The day loomed before her. She texted Doug to see if he was free for lunch, then remembered right after she texted that he had gone to upstate New York for the weekend with his boyfriend.
She paced her apartment, wondering why she was so shaky this morning, her limbs practically tingling. She’d felt strange for a couple of days now, and thinking back, she realized that it had started when she’d received that list in the mail with the names on it. It had been a while since one of her feelings had come over her, and that letter had done it. Which meant change was coming, and the bad kind.
She nearly fished through her kitchen garbage in order to look at the list again, but what would that accomplish? Instead, she called her favorite spa to see if she could get a pedicure appointment later in the morning.
2
SATURDAY, SEPTEMBER 17, 8:21 A.M.
He’d left his bedroom window open, and it was cold in the room when he woke up.

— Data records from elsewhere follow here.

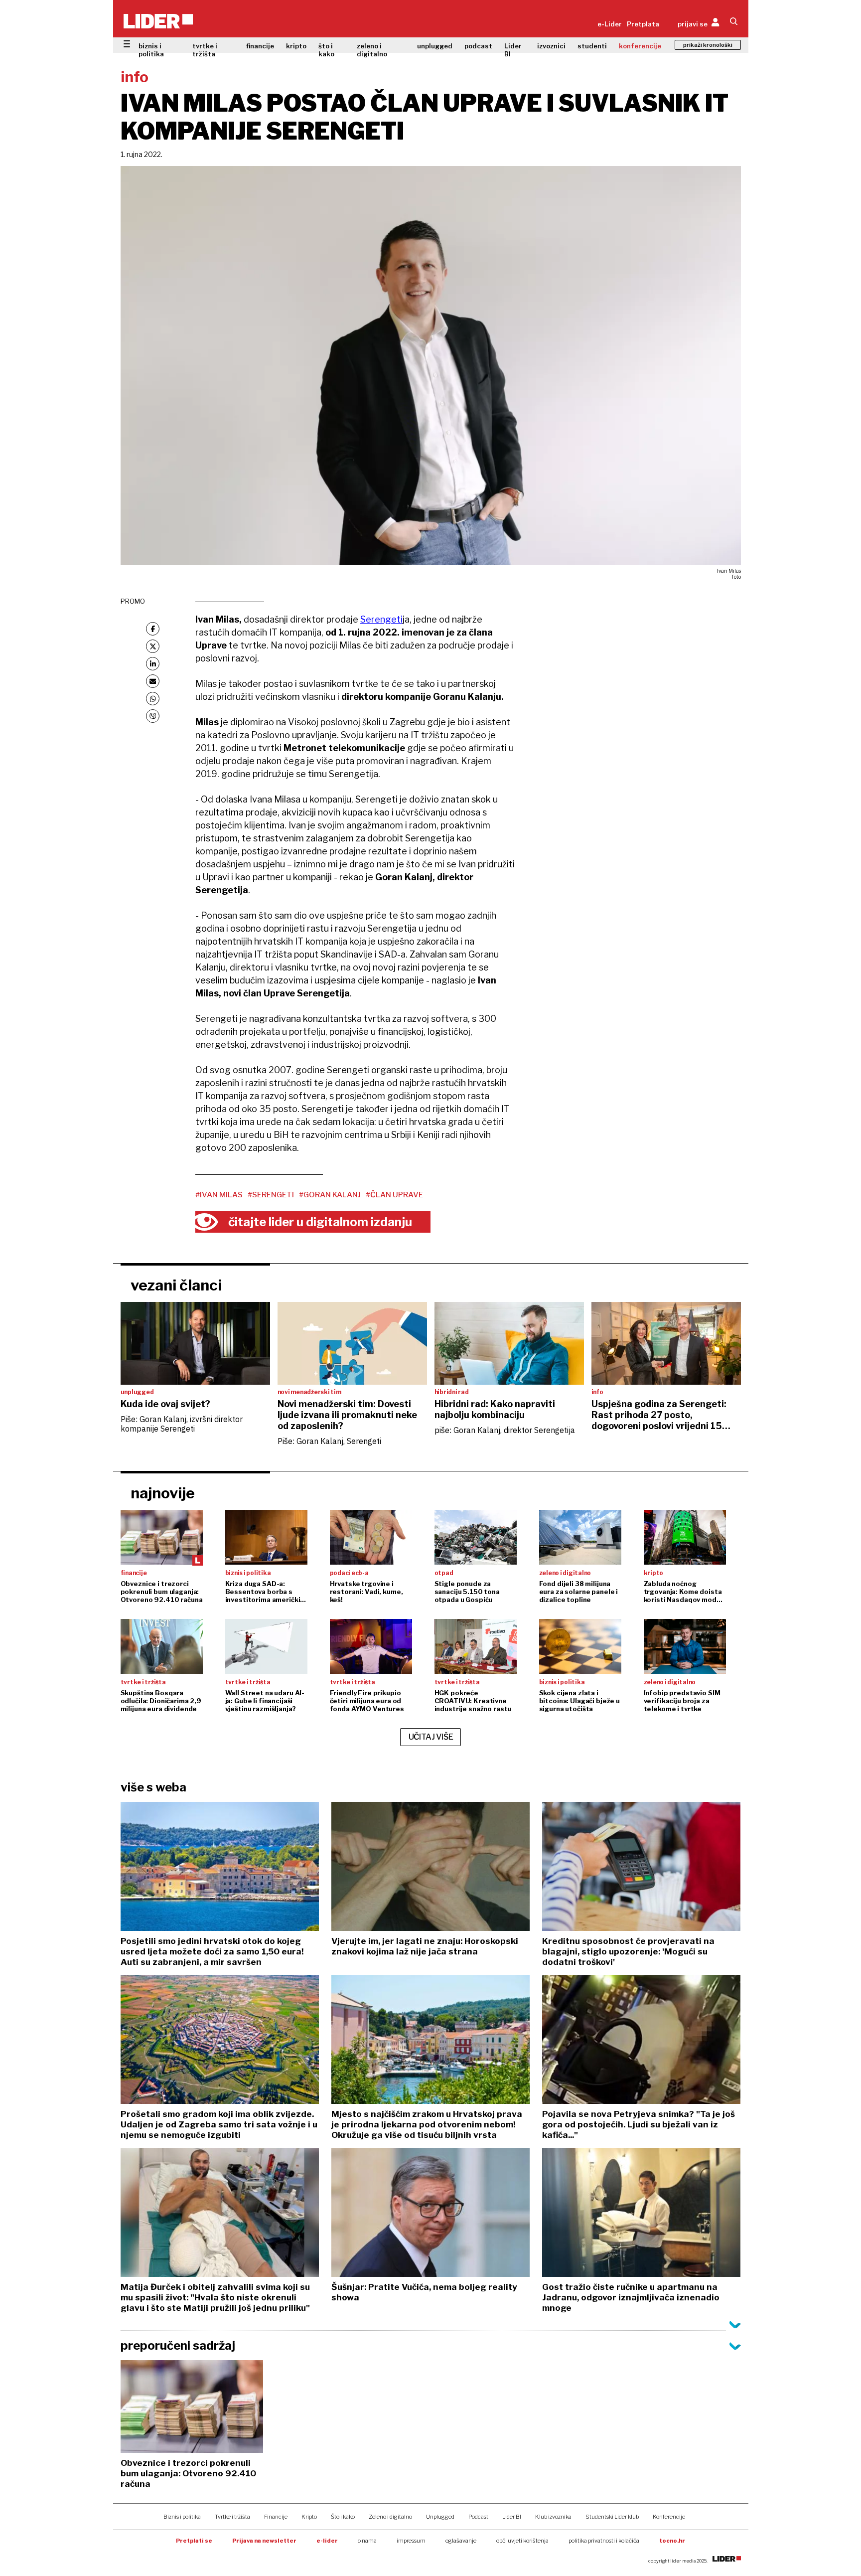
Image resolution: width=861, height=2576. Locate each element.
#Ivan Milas (219, 1194)
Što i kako (343, 2516)
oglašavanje (460, 2540)
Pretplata (643, 24)
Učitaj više (431, 1737)
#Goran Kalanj (330, 1194)
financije (260, 46)
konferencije (640, 46)
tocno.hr (672, 2540)
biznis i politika (151, 50)
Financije (275, 2516)
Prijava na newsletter (264, 2540)
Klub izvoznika (553, 2516)
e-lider (327, 2540)
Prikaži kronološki (707, 44)
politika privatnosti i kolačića (604, 2540)
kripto (296, 46)
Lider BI (513, 50)
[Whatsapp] (152, 698)
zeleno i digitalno (372, 50)
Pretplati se (194, 2540)
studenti (592, 46)
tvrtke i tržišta (204, 50)
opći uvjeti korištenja (522, 2540)
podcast (478, 46)
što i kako (326, 50)
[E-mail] (152, 681)
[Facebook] (152, 629)
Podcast (478, 2516)
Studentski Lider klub (612, 2516)
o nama (367, 2540)
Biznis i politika (182, 2516)
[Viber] (152, 716)
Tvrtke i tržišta (232, 2516)
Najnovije (163, 1493)
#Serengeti (271, 1194)
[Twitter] (152, 646)
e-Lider (609, 24)
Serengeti (381, 619)
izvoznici (551, 46)
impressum (411, 2540)
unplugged (434, 46)
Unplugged (440, 2516)
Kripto (309, 2516)
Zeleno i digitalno (390, 2516)
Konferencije (669, 2516)
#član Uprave (394, 1194)
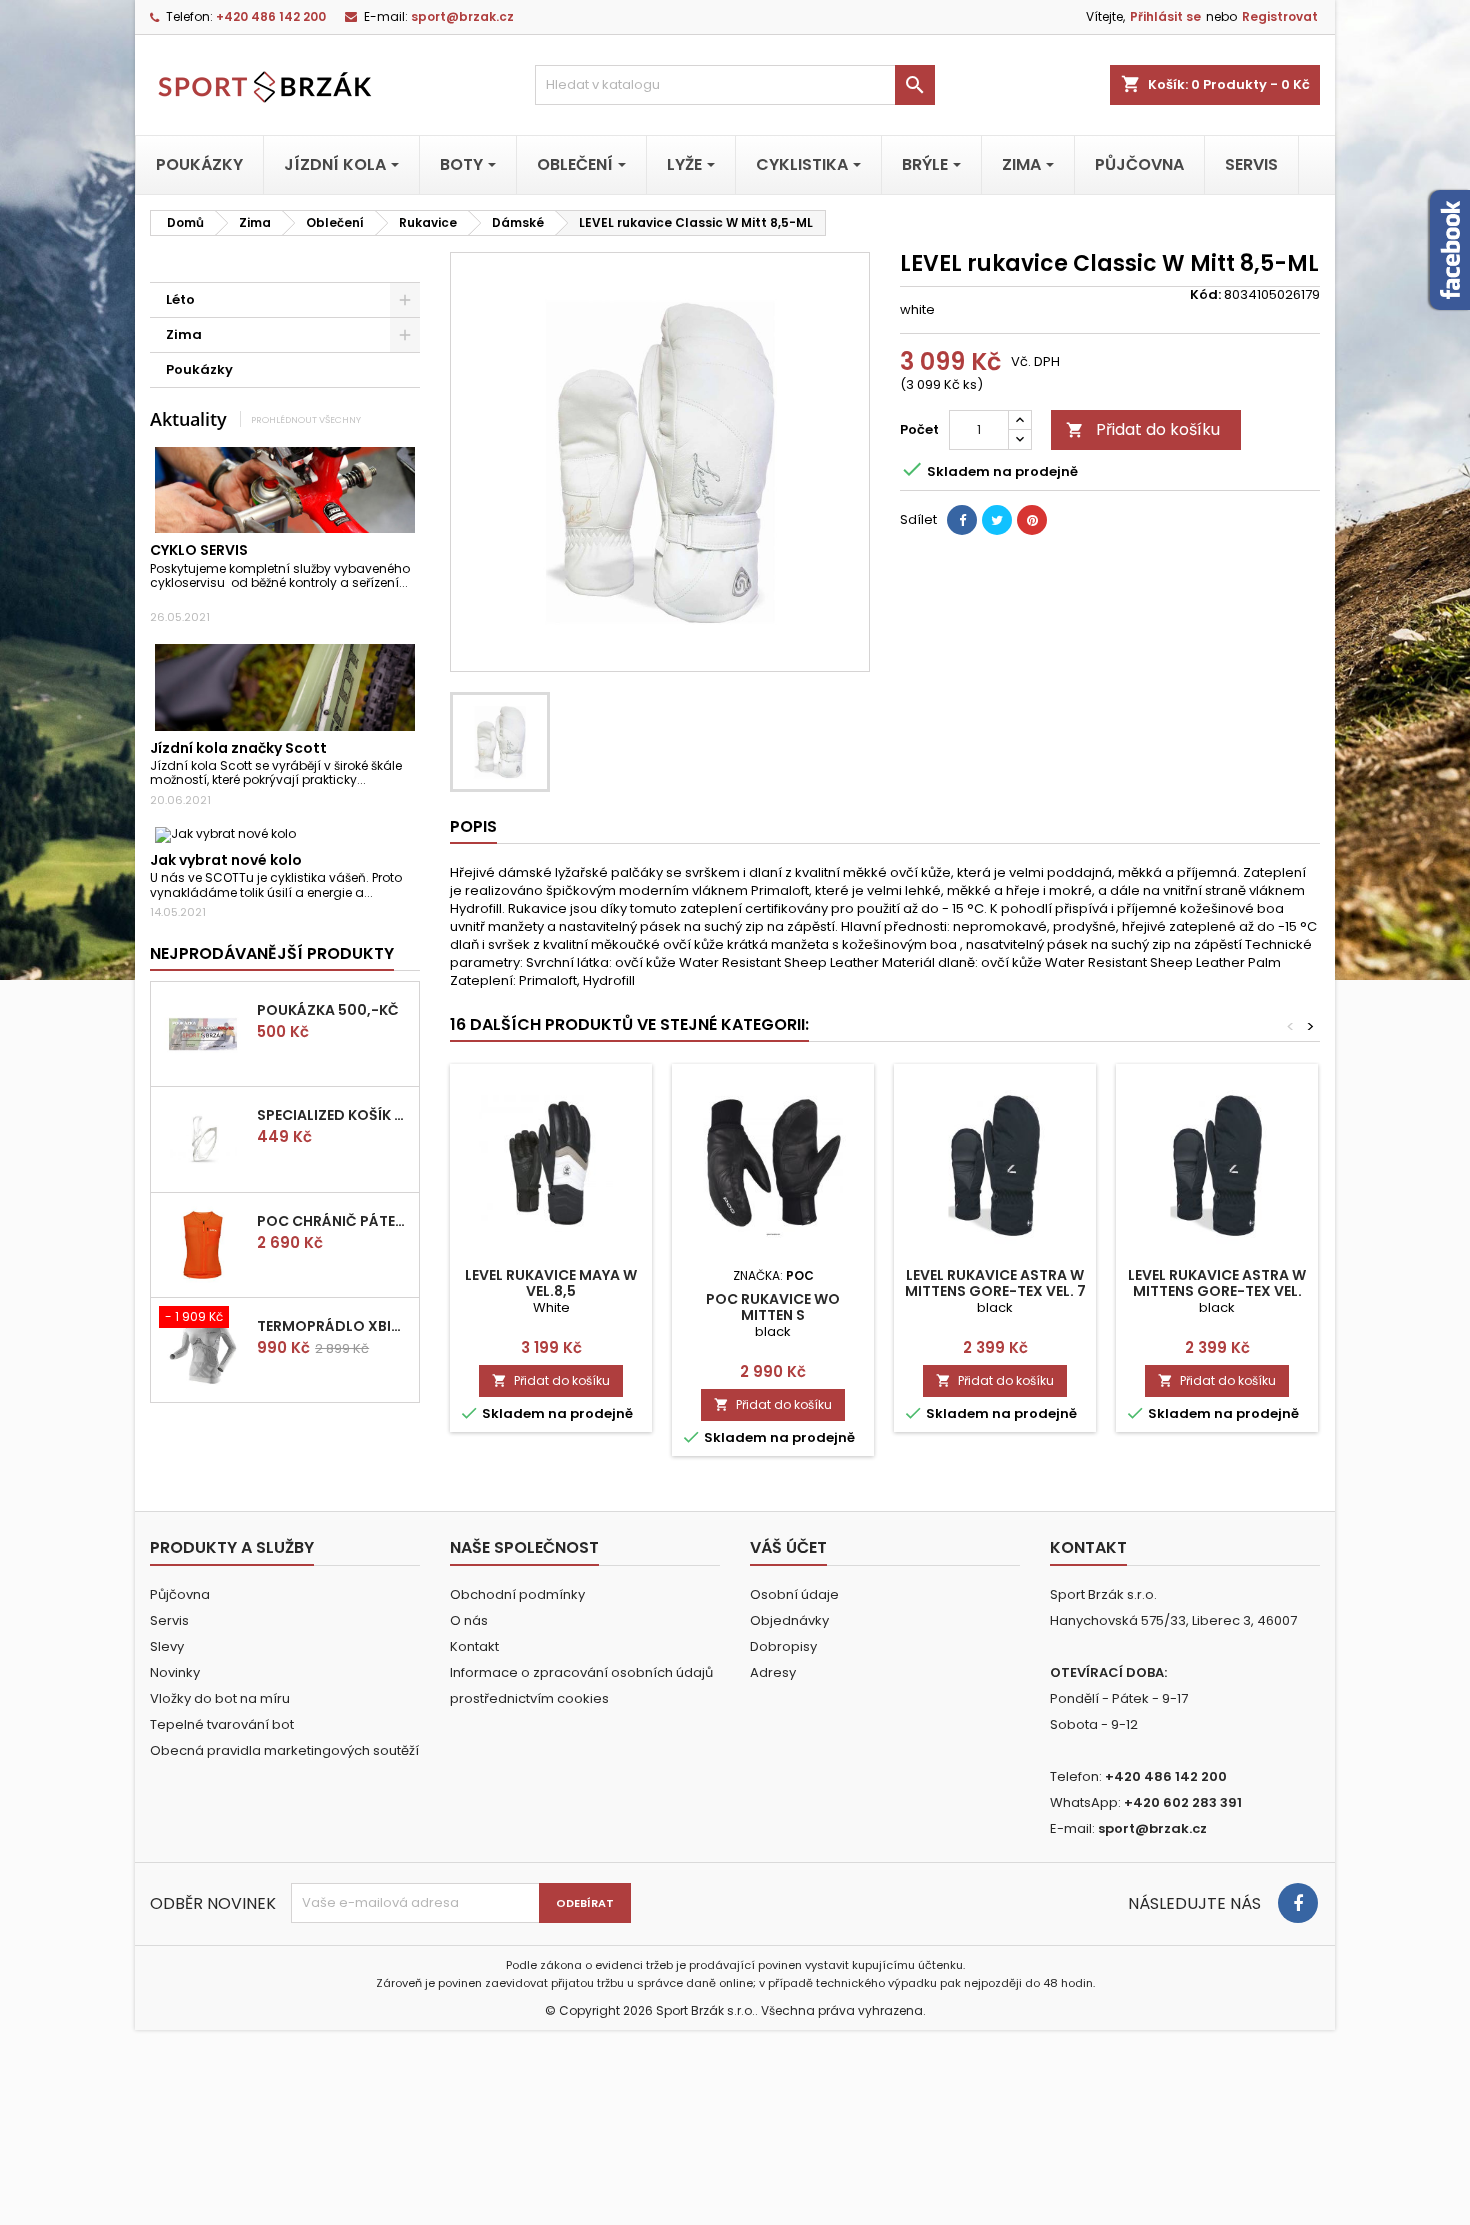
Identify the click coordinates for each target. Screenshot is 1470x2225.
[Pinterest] (1032, 520)
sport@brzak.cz (462, 16)
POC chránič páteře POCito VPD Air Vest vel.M (334, 1221)
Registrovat (1280, 16)
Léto (180, 299)
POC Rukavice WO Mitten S (773, 1307)
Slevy (167, 1646)
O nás (469, 1620)
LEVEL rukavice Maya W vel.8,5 (551, 1283)
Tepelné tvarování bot (222, 1724)
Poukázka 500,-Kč (328, 1010)
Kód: (1205, 295)
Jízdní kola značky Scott (238, 748)
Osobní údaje (794, 1594)
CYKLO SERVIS (199, 550)
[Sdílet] (962, 520)
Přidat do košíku (1143, 429)
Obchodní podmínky (517, 1594)
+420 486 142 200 (271, 16)
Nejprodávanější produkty (272, 953)
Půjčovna (180, 1594)
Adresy (773, 1672)
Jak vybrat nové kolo (226, 860)
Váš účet (788, 1547)
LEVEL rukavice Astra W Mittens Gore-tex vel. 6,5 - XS (1217, 1291)
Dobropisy (783, 1646)
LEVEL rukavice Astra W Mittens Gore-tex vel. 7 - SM (995, 1291)
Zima (184, 334)
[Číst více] (155, 597)
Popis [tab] (473, 826)
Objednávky (789, 1620)
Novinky (175, 1672)
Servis (169, 1620)
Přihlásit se (1165, 16)
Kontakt (474, 1646)
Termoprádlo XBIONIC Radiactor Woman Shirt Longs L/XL (334, 1326)
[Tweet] (997, 520)
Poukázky (199, 369)
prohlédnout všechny (306, 419)
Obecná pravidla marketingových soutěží (284, 1750)
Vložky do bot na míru (220, 1698)
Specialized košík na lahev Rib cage (334, 1115)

Despite that, Arthur was under his heavy duvet and was perfectly warm. He lay for a moment, drifting up into consciousness, enjoying the feel of the cold air and his own body heat under the covers, and the way the curtain was flapping in the breeze. Light flickered across half of the high ceiling and he was transfixed by it. Then, as happened every morning, thoughts flooded in: Richard’s death, a strange letter, the FBI agents. He was fully awake.
In the shower, he thought back on those few minutes of quiet bliss he’d had in bed that morning. It was happening more frequently these days, this lapse of time between waking up and then remembering that he’d lost Richard, and that he’d never be able to see him or talk to him again. He was conflicted. He loved these moments of time when he was able to just enjoy the fact that he was still alive, but he was also terrified that Richard was slipping away from him, becoming a half-remembered ghost of his past.
He forced himself to stop thinking about it and planned out his day instead. Saturdays were the hardest day of the week. He didn’t have work, and he didn’t have church, and the day stretched out before him like an endless, empty corridor. There was raking to do, and that would take up some of the day, and he’d been meaning to go see an exhibit at the Mead Art Museum, something called “A Collection of Medieval Devotional Objects,” right up his alley. Between those two things, and eating, of course, plus maybe a movie after dinner, he’d manage to get through this Saturday.
3
SATURDAY, SEPTEMBER 17, 11:13 A.M.
Why nine?” Jessica said to Aaron as he sidled up to her cubicle.